Differential diagnosis
  • Systemic lupus erythematosus:
    • Follicular hyperplasia, interfollicular expansion of lymphocytes and immunoblasts, and numerous plasma cells within germinal centers and medullary cords
    • Coagulative necrosis with abundant karyorrhectic debris and histiocytes
    • Hematoxylin bodies
    • Serological diagnosis of systemic lupus erythematosus
  • Rheumatoid arthritis:
    • Can resemble HVCD or PCCD
    • Follicular hyperplasia, interfollicular and intrafollicular plasmacytosis and neutrophils within sinuses
    • Lacks thickened mantle zones, twinning of germinal centers and piercing vessels
    • Clinical and serological diagnosis of autoimmune disease
  • Hemophagocytic lymphohistiocytosis:
    • Proliferation of benign histiocytes in the sinuses
    • Lymphocyte depletion may be seen
    • Phagocytosed red cells or white cells
  • Adult onset Still disease (Medicine (Baltimore) 2015;94:e787):
    • Paracortical hyperplasia or mixed follicular and paracortical hyperplasia
    • Vascular proliferation and immunoblasts
    • Pericapsular endarteritis
    • Clinical and serologic diagnosis of adult onset Still disease
  • IgG4 disease (Semin Diagn Pathol 2012;29:226):
    • Fibroinflammatory disorder with dense lymphoplasmacytic infiltrates containing numerous IgG4+ plasma cells
    • 5 different histological patterns - type resemble MCD
    • Hyperplastic and regressed follicles, some with penetrating vessels
    • Interfollicular areas with numerous plasma cells
    • Serological diagnosis
  • Follicular dendritic cell sarcoma:
    • Storiform or whorled bundles of spindle cells with interspersed small lymphocytes
    • Positive for follicular dendritic cell markers: CD21, CD23 and CD35
  • Plasma cell neoplasm:
    • Monoclonal plasma cells
  • HIV associated lymphadenitis:
    • Clinical and serological diagnosis of HIV infection
  • Angioimmunoblastic T cell lymphoma, early stages:
    • May resemble HVCD
    • Loss of architecture and expanded follicular dendritic cell meshworks
    • Atypical T cells: CD10, BCL6 and PD-1 positive
    • Monoclonal T cell gene rearrangements
  • Follicular lymphoma:
    • Atypical follicles of low grade follicular lymphoma can mimic HVCD
    • Atypical lymphocytes CD10, BCL6 and BCL2 positive
    • Clonal B cell population
    • BCL2::IGH translocation
  • Mantle cell lymphoma:
    • Mantle zone pattern may mimic HVCD
    • Atypical lymphocytes, CD5 and cyclin D1 or SOX11 positive
    • Clonal B cell population
    • CCND1::IGH translocation
  • Reactive lymph node enlargement:
    • Lack characteristic histological features of CD
    • Can show different histological patterns: follicular hyperplasia, sinus histiocytosis, interfollicular / mixed and diffuse patterns
Board review style question #1

What is the histopathological feature seen in this lymph node?

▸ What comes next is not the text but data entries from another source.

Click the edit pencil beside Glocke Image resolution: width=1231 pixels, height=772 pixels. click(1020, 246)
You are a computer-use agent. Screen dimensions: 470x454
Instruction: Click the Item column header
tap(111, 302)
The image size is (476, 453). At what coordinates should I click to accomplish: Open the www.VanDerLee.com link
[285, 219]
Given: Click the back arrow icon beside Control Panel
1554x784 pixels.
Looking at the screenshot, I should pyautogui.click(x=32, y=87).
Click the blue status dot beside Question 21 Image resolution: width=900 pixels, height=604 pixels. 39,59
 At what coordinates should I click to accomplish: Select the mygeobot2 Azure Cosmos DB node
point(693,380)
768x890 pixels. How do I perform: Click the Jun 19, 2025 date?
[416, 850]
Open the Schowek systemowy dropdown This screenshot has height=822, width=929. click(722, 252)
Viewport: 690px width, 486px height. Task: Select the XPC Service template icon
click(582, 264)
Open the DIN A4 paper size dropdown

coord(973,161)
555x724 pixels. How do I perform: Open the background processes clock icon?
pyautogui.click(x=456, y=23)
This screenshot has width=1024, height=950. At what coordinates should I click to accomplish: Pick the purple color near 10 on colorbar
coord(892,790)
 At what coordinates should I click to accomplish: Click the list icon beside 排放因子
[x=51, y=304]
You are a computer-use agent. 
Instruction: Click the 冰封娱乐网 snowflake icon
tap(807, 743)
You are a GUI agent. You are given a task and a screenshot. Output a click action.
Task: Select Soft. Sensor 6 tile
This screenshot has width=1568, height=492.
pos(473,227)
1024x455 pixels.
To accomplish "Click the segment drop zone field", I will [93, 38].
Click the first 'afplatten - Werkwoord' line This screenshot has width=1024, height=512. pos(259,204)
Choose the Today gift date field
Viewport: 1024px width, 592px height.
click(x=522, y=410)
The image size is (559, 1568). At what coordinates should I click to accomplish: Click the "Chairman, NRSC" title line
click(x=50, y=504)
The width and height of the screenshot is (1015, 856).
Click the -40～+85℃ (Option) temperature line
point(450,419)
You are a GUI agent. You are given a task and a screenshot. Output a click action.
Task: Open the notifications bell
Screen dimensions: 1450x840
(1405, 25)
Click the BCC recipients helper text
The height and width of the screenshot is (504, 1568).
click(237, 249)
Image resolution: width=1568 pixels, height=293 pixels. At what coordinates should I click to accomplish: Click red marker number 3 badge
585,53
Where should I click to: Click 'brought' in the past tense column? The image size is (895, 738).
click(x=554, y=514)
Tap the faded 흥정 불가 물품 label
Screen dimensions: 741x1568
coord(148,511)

  1. Dysplastic dendritic cells
  2. Immunoblasts
  3. Plasma cell infiltrates
  4. Twinning of germinal centers
Board review style answer #1
D. Twinning of germinal centers. The features of hyaline vascular Castleman disease are atrophic follicles, penetrating vessels, onion skinning of mantle zones, twinning of germinal centers and hyalinized vessels.

Comment Here

Reference: Castleman disease
Board review style question #2
Which of these lymphomas occurs in the background of human herpesvirus 8 associated multicentric Castleman disease (HHV8 MCD)?

  1. Burkitt lymphoma
  2. EBV positive diffuse large B cell lymphoma, NOS
  3. Follicular lymphoma
  4. HHV8 positive large B cell lymphoma
Board review style answer #2
D. HHV8 positive large B cell lymphoma is known to occur in a background of HHV8 MCD. Other neoplasms occur in this setting are Kaposi sarcoma and primary effusion lymphoma.